In [1]:
import pandas as pd
import numpy as np
import nltk
from collections import Counter
from nltk.corpus import stopwords
from sklearn.metrics import log_loss
from sklearn.feature_extraction.text import TfidfVectorizer, CountVectorizer
from scipy.optimize import minimize
stops = set(stopwords.words("english"))
import xgboost as xgb
from sklearn.cross_validation import train_test_split
import multiprocessing
import difflib

train = pd.read_csv('../input/train.csv')#[:1000]
test = pd.read_csv('../input/test.csv')#[:1000]



In [2]:
def tokenize(data):
    return nltk.word_tokenize(str(data).lower())

In [3]:
train['q1_tokenized'] = train.question1.apply(tokenize)
train['q2_tokenized'] = train.question2.apply(tokenize)

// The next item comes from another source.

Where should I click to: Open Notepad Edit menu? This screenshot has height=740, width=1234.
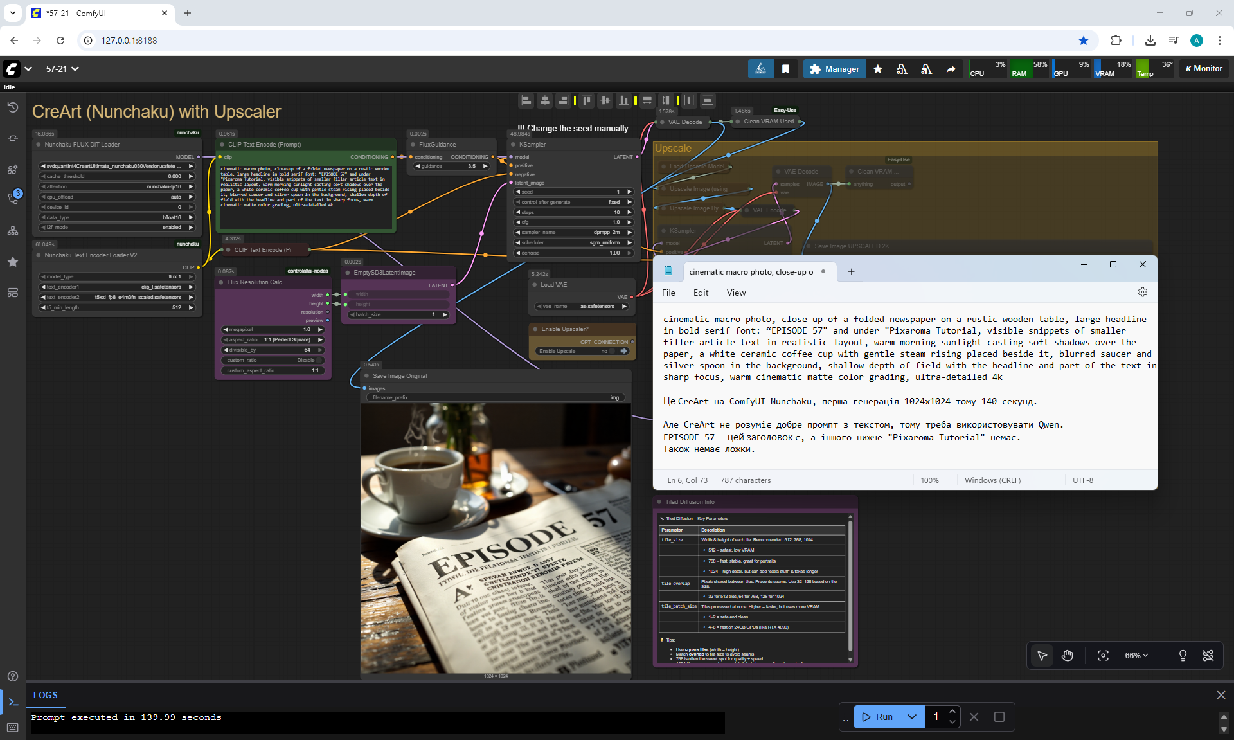tap(701, 293)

test['q1_tokenized'] = test.question1.apply(tokenize)
test['q2_tokenized'] = test.question2.apply(tokenize)

In [4]:
train['q1_pos_tagged'] = train.q1_tokenized.apply(lambda x: nltk.pos_tag(x))
train['q2_pos_tagged'] = train.q2_tokenized.apply(lambda x: nltk.pos_tag(x))

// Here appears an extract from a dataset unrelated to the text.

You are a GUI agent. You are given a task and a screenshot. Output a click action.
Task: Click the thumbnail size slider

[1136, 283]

test['q1_pos_tagged'] = test.q1_tokenized.apply(lambda x: nltk.pos_tag(x))
test['q2_pos_tagged'] = test.q2_tokenized.apply(lambda x: nltk.pos_tag(x))

In [5]:
from nltk import stem
from nltk.corpus import wordnet

lemmatizer = stem.WordNetLemmatizer()

def get_wordnet_pos(pos):
    if pos.startswith('J'):
        return wordnet.ADJ
    elif pos.startswith('V'):
        return wordnet.VERB
    elif pos.startswith('N'):
        return wordnet.NOUN
    elif pos.startswith('R'):
        return wordnet.ADV
    else:
        return ''

def process_word_pos(word, pos):
    p = get_wordnet_pos(pos)
    if p:
        return lemmatizer.lemmatize(word, p)
    else:
        return word

def lemmatize(pos_tagged):
    return [process_word_pos(word, pos) for word, pos in pos_tagged]

In [6]:
train['q1_lemmatized'] = train.q1_pos_tagged.apply(lemmatize)
train['q2_lemmatized'] = train.q2_pos_tagged.apply(lemmatize)

test['q1_lemmatized'] = test.q1_pos_tagged.apply(lemmatize)
test['q2_lemmatized'] = test.q2_pos_tagged.apply(lemmatize)

In [7]:
features = [
    'q1_tokenized',
    'q2_tokenized',
    'q1_pos_tagged',
    'q2_pos_tagged',
    'q1_lemmatized',
    'q2_lemmatized'
]

In [8]:
import util
util.save_feature(train, 'train', features, 'id')
util.save_feature(test, 'test', features, 'test_id')